» **Data for this exercise**

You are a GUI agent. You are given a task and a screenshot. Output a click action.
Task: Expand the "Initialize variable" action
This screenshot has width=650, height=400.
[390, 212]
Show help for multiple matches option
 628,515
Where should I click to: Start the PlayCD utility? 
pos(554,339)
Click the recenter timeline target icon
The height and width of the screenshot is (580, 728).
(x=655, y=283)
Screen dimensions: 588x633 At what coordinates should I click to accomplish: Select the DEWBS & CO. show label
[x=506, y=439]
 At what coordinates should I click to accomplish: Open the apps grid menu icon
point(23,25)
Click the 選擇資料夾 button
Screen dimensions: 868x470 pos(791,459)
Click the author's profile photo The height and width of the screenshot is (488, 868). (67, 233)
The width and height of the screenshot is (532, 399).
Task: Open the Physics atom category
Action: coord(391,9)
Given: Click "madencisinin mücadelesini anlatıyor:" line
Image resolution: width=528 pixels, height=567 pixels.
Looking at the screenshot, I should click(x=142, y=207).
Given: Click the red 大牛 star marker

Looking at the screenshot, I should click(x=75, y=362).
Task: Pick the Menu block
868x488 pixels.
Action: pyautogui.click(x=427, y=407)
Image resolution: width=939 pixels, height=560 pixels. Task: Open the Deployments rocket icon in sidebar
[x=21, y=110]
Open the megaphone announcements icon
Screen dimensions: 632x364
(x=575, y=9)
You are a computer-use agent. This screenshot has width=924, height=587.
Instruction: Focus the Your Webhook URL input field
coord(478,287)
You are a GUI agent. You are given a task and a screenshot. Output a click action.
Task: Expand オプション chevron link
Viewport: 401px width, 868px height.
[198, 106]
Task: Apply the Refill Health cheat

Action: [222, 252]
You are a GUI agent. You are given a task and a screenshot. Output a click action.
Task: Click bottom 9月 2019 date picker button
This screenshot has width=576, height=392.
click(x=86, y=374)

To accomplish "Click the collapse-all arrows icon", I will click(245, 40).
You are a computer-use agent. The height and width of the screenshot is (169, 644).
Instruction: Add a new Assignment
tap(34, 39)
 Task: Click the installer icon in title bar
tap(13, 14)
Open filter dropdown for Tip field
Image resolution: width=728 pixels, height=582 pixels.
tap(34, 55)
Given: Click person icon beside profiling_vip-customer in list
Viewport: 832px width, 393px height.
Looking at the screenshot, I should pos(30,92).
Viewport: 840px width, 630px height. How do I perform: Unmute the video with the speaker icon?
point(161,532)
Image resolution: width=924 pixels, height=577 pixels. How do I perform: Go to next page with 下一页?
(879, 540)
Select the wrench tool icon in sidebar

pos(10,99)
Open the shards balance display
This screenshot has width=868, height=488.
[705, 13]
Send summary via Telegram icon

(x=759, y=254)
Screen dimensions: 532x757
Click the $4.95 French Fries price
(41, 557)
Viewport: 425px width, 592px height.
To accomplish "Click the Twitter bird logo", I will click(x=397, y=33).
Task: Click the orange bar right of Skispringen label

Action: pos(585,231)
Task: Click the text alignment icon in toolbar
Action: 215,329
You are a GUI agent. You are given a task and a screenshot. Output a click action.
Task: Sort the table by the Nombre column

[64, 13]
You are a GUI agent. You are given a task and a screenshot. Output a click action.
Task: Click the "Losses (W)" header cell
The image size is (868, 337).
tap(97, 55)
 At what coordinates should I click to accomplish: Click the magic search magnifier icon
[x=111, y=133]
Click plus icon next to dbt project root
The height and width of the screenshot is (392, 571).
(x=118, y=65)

» **Problem to work on**
Reproduce every line of the data exactly as it was written.

» **Result**
You are a GUI agent. You are given a task and a screenshot. Output a click action.
Task: Expand the "Initialize variable" action
This screenshot has width=650, height=400.
[390, 212]
Show help for multiple matches option
 628,515
Where should I click to: Start the PlayCD utility? 
pos(554,339)
Click the recenter timeline target icon
The height and width of the screenshot is (580, 728).
(x=655, y=283)
Screen dimensions: 588x633 At what coordinates should I click to accomplish: Select the DEWBS & CO. show label
[x=506, y=439]
 At what coordinates should I click to accomplish: Open the apps grid menu icon
point(23,25)
Click the 選擇資料夾 button
Screen dimensions: 868x470 pos(791,459)
Click the author's profile photo The height and width of the screenshot is (488, 868). (67, 233)
The width and height of the screenshot is (532, 399).
Task: Open the Physics atom category
Action: coord(391,9)
Given: Click "madencisinin mücadelesini anlatıyor:" line
Image resolution: width=528 pixels, height=567 pixels.
Looking at the screenshot, I should click(x=142, y=207).
Given: Click the red 大牛 star marker

Looking at the screenshot, I should click(x=75, y=362).
Task: Pick the Menu block
868x488 pixels.
Action: pyautogui.click(x=427, y=407)
Image resolution: width=939 pixels, height=560 pixels. Task: Open the Deployments rocket icon in sidebar
[x=21, y=110]
Open the megaphone announcements icon
Screen dimensions: 632x364
(x=575, y=9)
You are a computer-use agent. This screenshot has width=924, height=587.
Instruction: Focus the Your Webhook URL input field
coord(478,287)
You are a GUI agent. You are given a task and a screenshot. Output a click action.
Task: Expand オプション chevron link
Viewport: 401px width, 868px height.
[198, 106]
Task: Apply the Refill Health cheat

Action: [222, 252]
You are a GUI agent. You are given a task and a screenshot. Output a click action.
Task: Click bottom 9月 2019 date picker button
This screenshot has width=576, height=392.
click(x=86, y=374)

To accomplish "Click the collapse-all arrows icon", I will click(245, 40).
You are a computer-use agent. The height and width of the screenshot is (169, 644).
Instruction: Add a new Assignment
tap(34, 39)
 Task: Click the installer icon in title bar
tap(13, 14)
Open filter dropdown for Tip field
Image resolution: width=728 pixels, height=582 pixels.
tap(34, 55)
Given: Click person icon beside profiling_vip-customer in list
Viewport: 832px width, 393px height.
Looking at the screenshot, I should pos(30,92).
Viewport: 840px width, 630px height. How do I perform: Unmute the video with the speaker icon?
point(161,532)
Image resolution: width=924 pixels, height=577 pixels. How do I perform: Go to next page with 下一页?
(879, 540)
Select the wrench tool icon in sidebar

pos(10,99)
Open the shards balance display
This screenshot has width=868, height=488.
[705, 13]
Send summary via Telegram icon

(x=759, y=254)
Screen dimensions: 532x757
Click the $4.95 French Fries price
(41, 557)
Viewport: 425px width, 592px height.
To accomplish "Click the Twitter bird logo", I will click(x=397, y=33).
Task: Click the orange bar right of Skispringen label

Action: pos(585,231)
Task: Click the text alignment icon in toolbar
Action: 215,329
You are a GUI agent. You are given a task and a screenshot. Output a click action.
Task: Sort the table by the Nombre column

[64, 13]
You are a GUI agent. You are given a task and a screenshot. Output a click action.
Task: Click the "Losses (W)" header cell
The image size is (868, 337).
tap(97, 55)
 At what coordinates should I click to accomplish: Click the magic search magnifier icon
[x=111, y=133]
Click plus icon next to dbt project root
The height and width of the screenshot is (392, 571).
(x=118, y=65)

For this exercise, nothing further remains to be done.